The SHA-3 / Keccak algorithm is one of the most secure and efficient hashing algorithms and some claim that it won’t be cracked in the next 20 - 30 years. Developments in the quantum computing world might decrease that time frame but it is still one of the best hashing algorithm we have got right now.

So, let’s have a second look at the entire functioning of the SHA-3 algorithm and allow me to explain the entire thing in a single long paragraph.

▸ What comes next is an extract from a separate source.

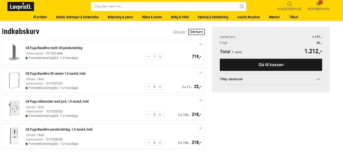This screenshot has height=157, width=343.
Task: Decrease quantity of Baseline 50 ramme
Action: tap(149, 87)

Our first step as always is to calculate the length of the message and then do the padding process, depending on the hash length we choose to go with.The padding bits that we append to the message starts and end with ‘1’ and all the bits in between are ‘0’. Once the padding is completed then we break it up into ‘n’ number of blocks each of ‘r’ length, the value ‘r’ will again depend on the hash length. The padded bits starts with P₀ then P₁ till Pₙ-₁. We begin with P₀ for which we first carry out the modulo operation with ‘r’ which initially is all ‘0’. Once, the modulo operation is complete we then begin the 24 rounds each round consists of these five functions

θ,ρ,π,χandι. and after all these rounds we have the next 1600 bits which we then segregate into ‘r’ and ‘c’ bits depending on the hash length.This computation of 24 rounds takes place ‘n’ number of times in the absorb function and then we reach the squeeze function. From the very beginning we know the length of the output while carrying out the hash and so we extract those exact number of bits from ‘r’ and that is our complete hash value.

So that’s the short version of the entire operation that takes place in the SHA-3 algorithm.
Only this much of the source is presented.